Proses pemindahan dipimpin langsung oleh Kepala Kesatuan Pengamanan Rutan (Ka. KPR) Rutan Kupang, Jermias Sine, didampingi Kepala Sub Seksi Pelayanan Tahanan, Yohanes Radja, serta jajaran pegawai staf KPR dan staf registrasi pelayanan tahanan. Seluruh rangkaian kegiatan dilaksanakan sesuai prosedur pengamanan dan administrasi yang berlaku guna memastikan proses pemindahan berjalan aman, tertib, dan lancar.

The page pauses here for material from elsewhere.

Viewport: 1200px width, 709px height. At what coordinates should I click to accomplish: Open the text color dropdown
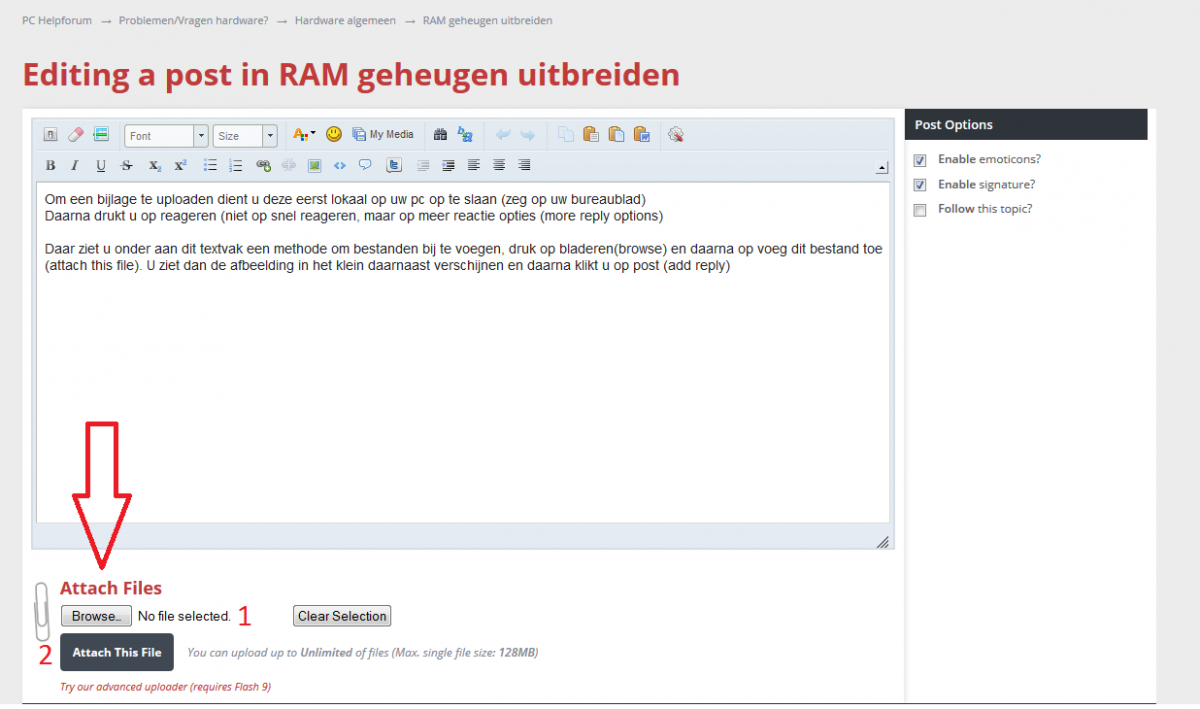pyautogui.click(x=303, y=134)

Kegiatan mutasi tersebut merupakan implementasi dari 15 Program Aksi Menteri Imigrasi dan Pemasyarakatan, khususnya pada poin ke-7 tentang “mengatasi permasalahan overkapasitas dan overcrowding dengan solusi yang komprehensif.” Langkah ini menjadi bagian dari komitmen pemasyarakatan dalam menciptakan kondisi hunian yang lebih kondusif, aman, dan mendukung efektivitas pelaksanaan pembinaan bagi warga binaan.

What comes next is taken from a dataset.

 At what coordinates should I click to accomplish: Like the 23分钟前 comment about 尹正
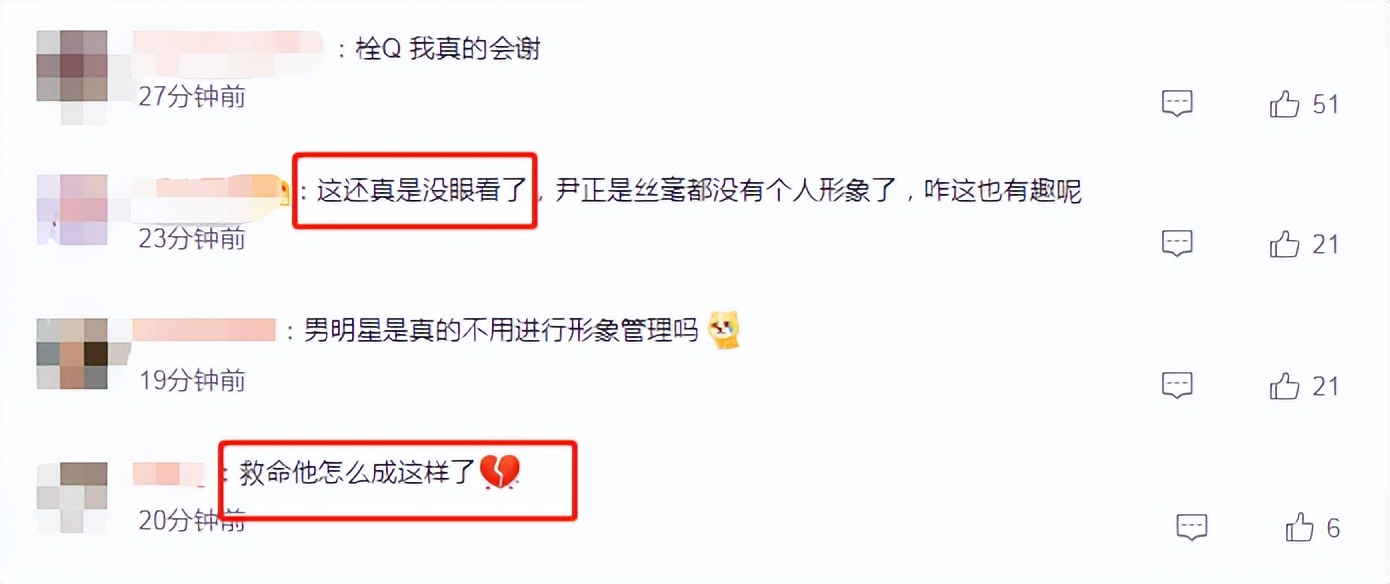1284,244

Selain sebagai upaya penanganan overkapasitas, pemindahan narapidana ke Lapas Kelas IIA Kupang juga bertujuan untuk memberikan layanan pembinaan yang lebih optimal dan layak sesuai dengan kebutuhan warga binaan. Dengan kapasitas dan sarana pembinaan yang lebih memadai, diharapkan proses pembinaan kepribadian maupun kemandirian dapat berjalan lebih efektif sehingga mendukung kesiapan warga binaan untuk kembali ke tengah masyarakat.
Kepala Rutan Kupang melalui Kepala Kesatuan Pengamanan Rutan, Jermias Sine, menyampaikan bahwa kegiatan pemindahan warga binaan merupakan langkah strategis dalam mendukung peningkatan kualitas layanan pemasyarakatan.
“Pemindahan ini bukan hanya sebagai solusi dalam mengurangi tingkat hunian di Rutan Kupang, tetapi juga sebagai bentuk komitmen kami untuk memastikan warga binaan mendapatkan pembinaan lanjutan sesuai dengan standar pemasyarakatan. Kami berharap dengan lingkungan pembinaan yang lebih representatif, warga binaan dapat mengikuti program pembinaan secara maksimal,” ungkap Jermias.
Rutan Kupang terus berkomitmen mendukung kebijakan Kementerian Imigrasi dan Pemasyarakatan dalam mewujudkan sistem pemasyarakatan yang profesional, akuntabel, serta berorientasi pada pembinaan dan pelayanan yang humanis.